Mas se você insistir, ela vai reconhecer em si alguns atributos importantes, como o perfeccionismo e a exigência. E dona Angelina explica: tudo isso é necessário para que as mínimas ações sejam feitas com excelência, em nome do setor agropecuário e do Sistema FAEP/SENAR-PR. “As coisas precisam estar perfeitas. Tudo que sai do gabinete, sai com o nome do presidente. Então, não pode ter nada errado. Sempre tivemos isso, de que não podemos ter a mínima tolerância com erros”, explica.
Ex-superintendente do SENAR-PR e atual presidente da Comissão Técnica (CT) da Bovinocultura de Leite da FAEP, Ronei Volpi trabalhou com dona Angelina por mais de 50 anos, desde os tempos em que ela prestava serviços à Secretaria de Agricultura. Ele destaca a importância do esmero detalhista e da busca incessante pela qualidade que a profissional sempre demonstrou.
“Ela sempre foi um suporte muito forte, dando a segurança administrativa a todos da entidade. Ela tem uma habilidade notável em redação, seja para textos gerais ou para correspondência. E sempre foi muito sincera, inclusive para criticar de forma construtiva. Eu respeito a mulher que ela é e a admiro pela vitalidade que tem”, declara Volpi.
O superintendente do SENAR-PR, Carlos Augusto Albuquerque, vai além. Para ele, dona Angelina é uma mulher múltipla. À faceta de profissional exigente, ele acrescenta a característica de “mãezona”, aquela que gosta de cuidar das pessoas. Ao mesmo tempo, mesmo diante dos maiores desafios, ela sempre manifestou um afinado senso de humor. Tudo isso, sempre com a competência, que a notabiliza.
“A Angelina foi o equilíbrio da casa. Tem uma grande personalidade, sempre trabalhou sem medir esforços e sempre foi muito organizada. Ela foi uma grande executiva, que fazia o que precisasse fazer”, aponta Albuquerque. “Ao mesmo tempo, era a mãezona de todos. E sempre divertida, com bom humor. Tanto que se tornou uma figura pública no setor. Pergunte para presidentes de sindicatos, para as mulheres do agro e para deputados. Todos conhecem a Angelina e sabem a importância que ela teve”, ressalta.

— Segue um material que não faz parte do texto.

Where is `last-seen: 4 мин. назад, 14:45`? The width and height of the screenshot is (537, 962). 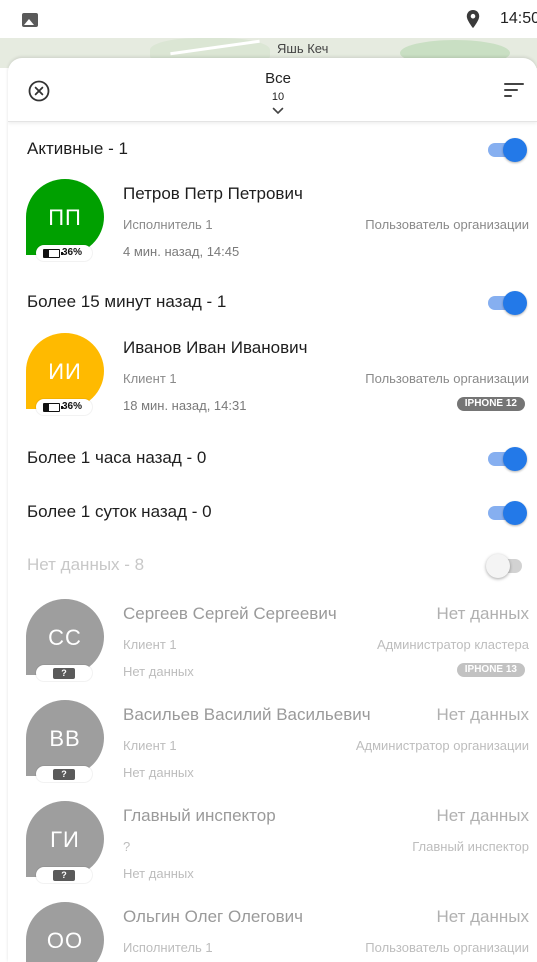 last-seen: 4 мин. назад, 14:45 is located at coordinates (182, 252).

“Recordamos com carinho a presença sempre marcante de Angelina, guiada pela razão, zelo, mas sempre com um sorriso no rosto. Sua capacidade de liderança e sua habilidade em tomar decisões assertivas foram fundamentais para os direcionamentos estratégicos e as conquistas alcançadas pela FAEP ao longo dos anos”, disse o presidente do Sindicato Rural de Cascavel, Paulo Orso. “Por tudo o que você fez e representou para a FAEP e para a comunidade agrícola do Paraná, queremos expressar nossa mais sincera gratidão”, acrescentou.

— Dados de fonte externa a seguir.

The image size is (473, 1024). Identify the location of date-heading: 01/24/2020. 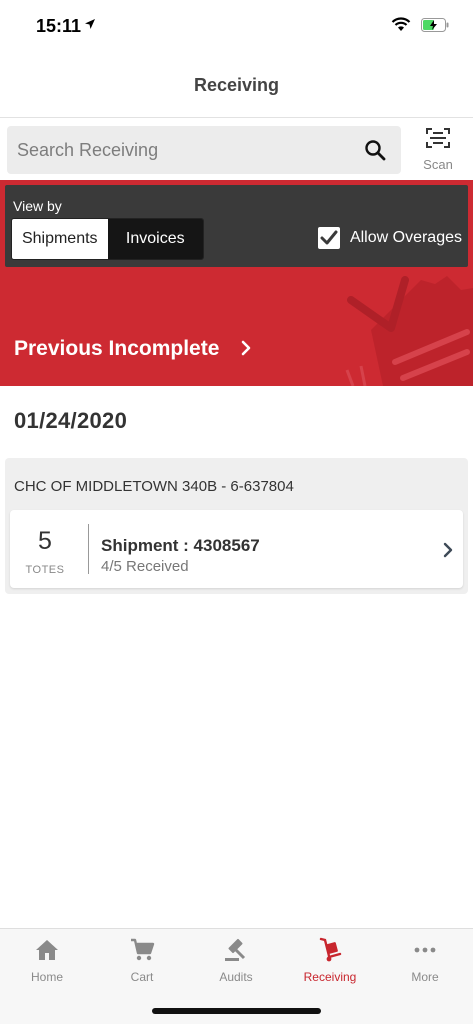
(71, 420).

Apesar de não ser do tipo que gosta de sair muito de casa ou de viajar, Angelina Viel resolveu atender ao pedido dos filhos Carla e Marco e dos netos Leonardo e Felipe, e se aposentar. Aos 83 anos de idade, vai, enfim, curtir o merecido descanso, após tantos anos de empenho devotado à entidade. “Sempre vou levar a FAEP comigo. Minha vida não teria sido minha vida sem a FAEP. E vou ter saudades”, concluiu.